[Start of Attachment]

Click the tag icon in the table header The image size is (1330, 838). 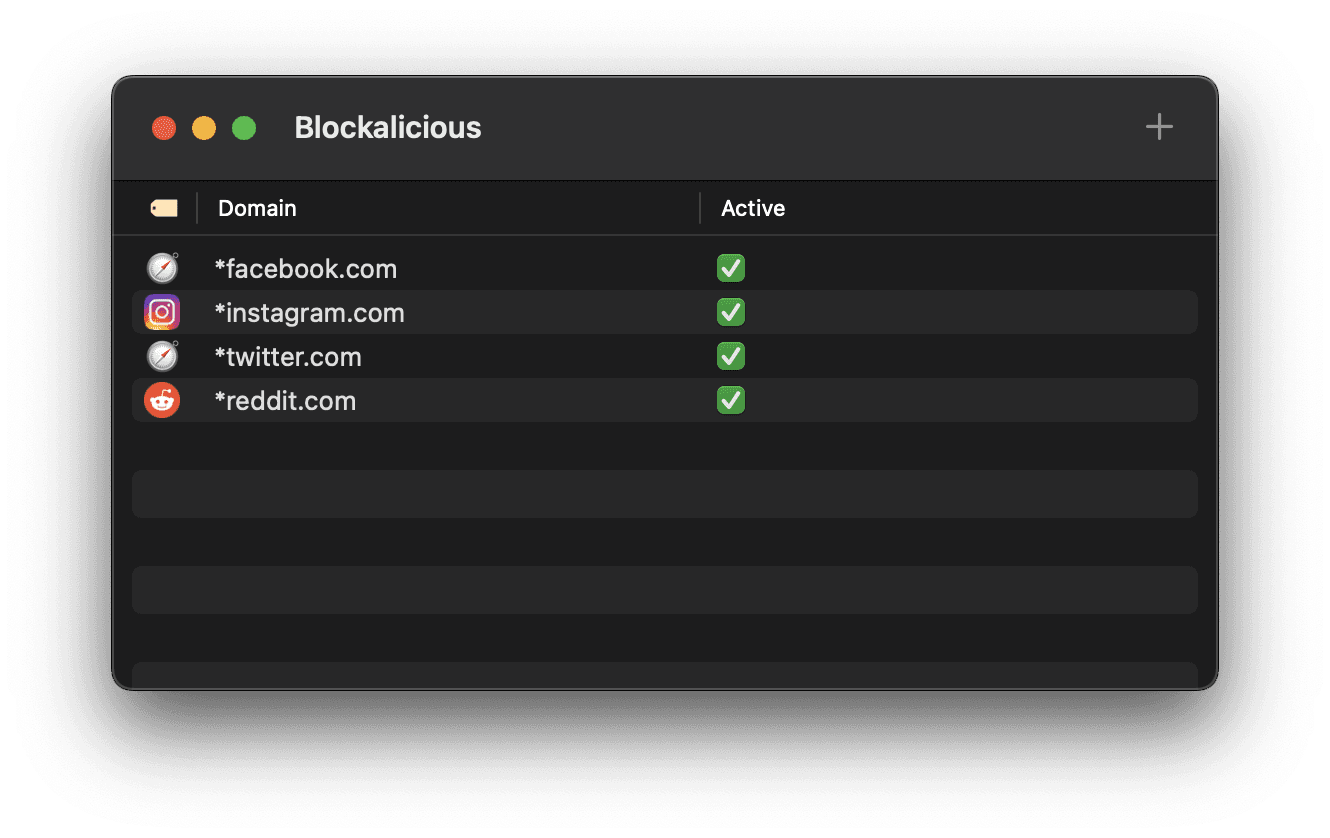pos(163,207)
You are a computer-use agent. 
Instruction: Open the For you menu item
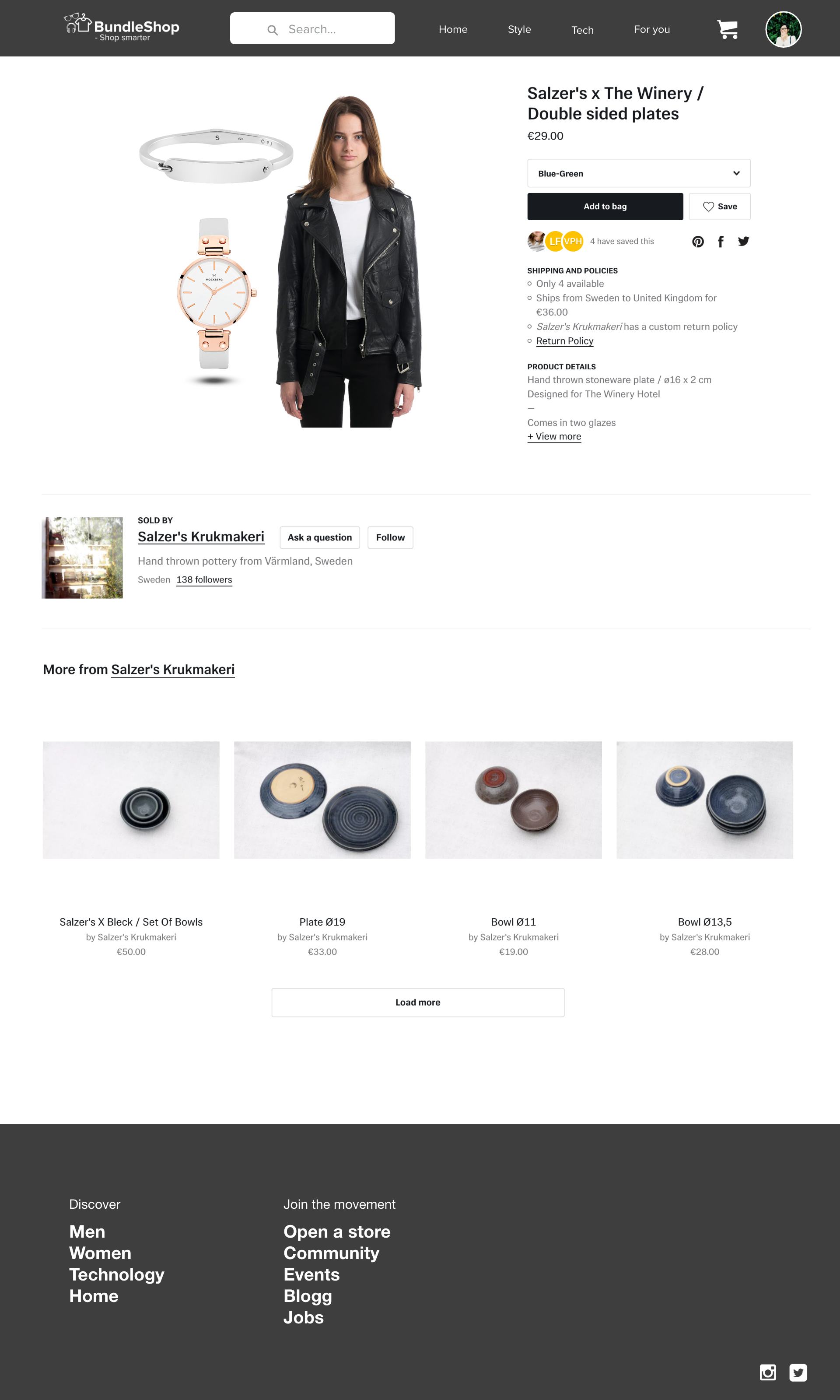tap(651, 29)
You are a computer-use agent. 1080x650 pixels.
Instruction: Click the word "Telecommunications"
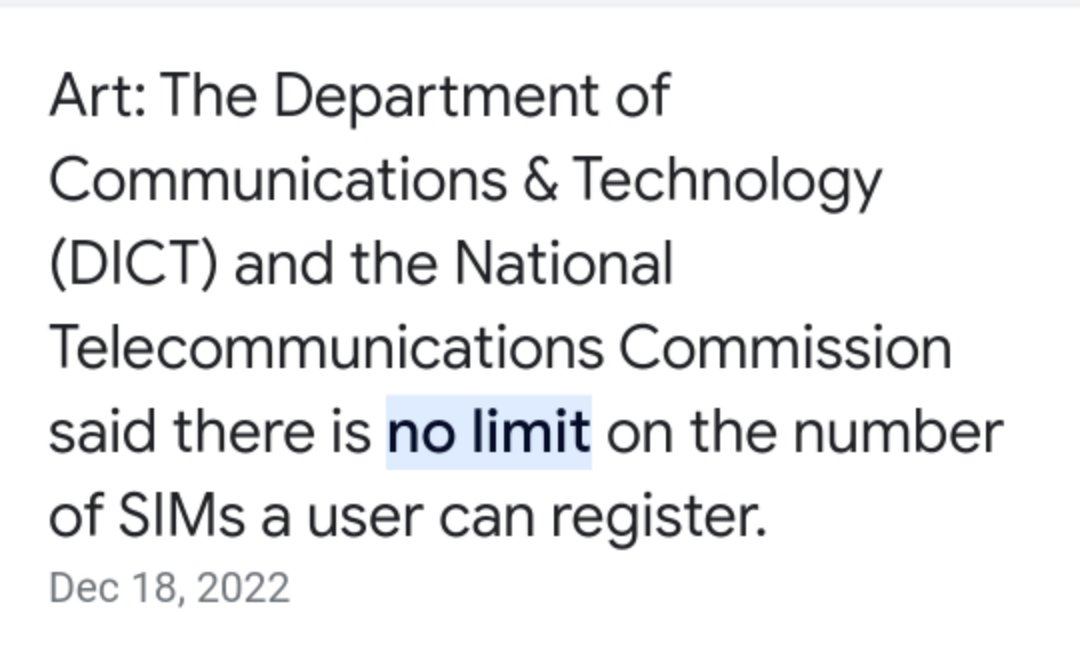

[End of Attachment]

EXERCISE DETAILS: Would you please return every line in the listing where "agent" shows up?

ANSWER BOX:
You are a computer-use agent. 
You are a computer-use agent. 1080x650 pixels.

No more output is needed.